Pastor Mike Connaway's newly planted VLife Church hasn't started holding official services. Yet the youthful nondenominational congregation is already embracing its new home at the previously vacant Trinity Presbyterian Church, one of the oldest church buildings in McKinney, Texas.

"All of our 20-somethings love this old building," he said. "This reminds them of a time when life wasn't broken."

Across the country, old mainline and Catholic sanctuaries are finding new life as evangelical churches upcyle and renovate them for modern use, says Gary Nicholson, director of LifeWay Architecture.

Seattle-based megachurch Mars Hill made a name for itself using the warehouse-church model. Yet it recently signed a five-year lease to use First United Methodist Church in downtown Seattle, one of the oldest churches in the city. It also purchased the downtown First Congregational Church building in nearby Tacoma.

Similar acquisitions by evangelical churches—including Oasis Church in Los Angeles, City of Grace in Phoenix, and Sojourn Community Church in Louisville, Kentucky—may reflect a cultural shift in thinking about worship and finances.

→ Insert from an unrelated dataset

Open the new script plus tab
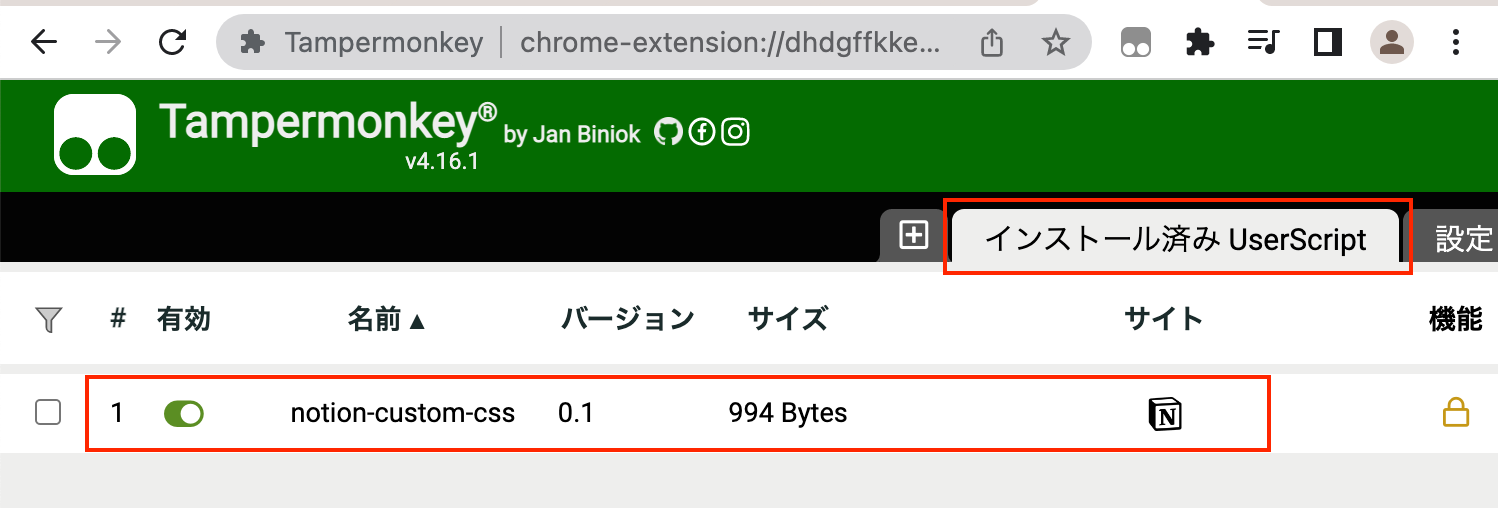 coord(914,236)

According to Nicholson, young churches that renovate old buildings and those that lease office or warehouse space are part of the same trend: leveraging facilities more wisely by acquiring rather than constructing. The trend is consistent with recent data from the Federal Reserve Bank of St. Louis, which shows that monthly construction spending on religious institutions has fallen nearly $5 billion since 2002.

Connaway says young worshipers want authenticity, so the building matters. Even though VLife is contemporary, the 19thcentury pews and vintage light fixtures of its new home are important connections to tradition. "We get to lay hold of that heritage," he said, "and the young people—they just get it. Something subconscious in them [says], 'This is what it's supposed to be like.'"

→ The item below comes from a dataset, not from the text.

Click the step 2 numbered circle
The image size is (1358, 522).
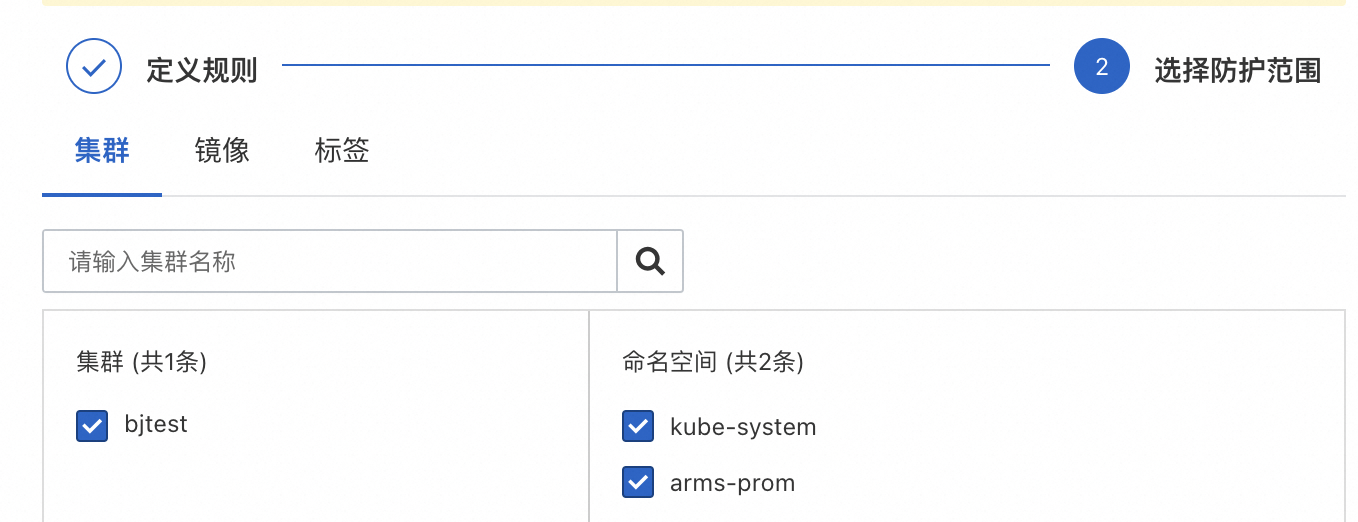click(x=1101, y=67)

Still, renovations—whether for a warehouse or for an existing church building—cost money. Mars Hill paid $1.9 million for the Tacoma church, which required an additional $600,000 in improvements.

As a result, Daniel Silliman, an instructor in American religion at the University of Heidelberg, says there is no need to be pessimistic. Whether spent on new buildings or just maintenance and repairs, $3.5 billion per month is still "a lot of money," he said. "It's not the dusk of religious construction in America."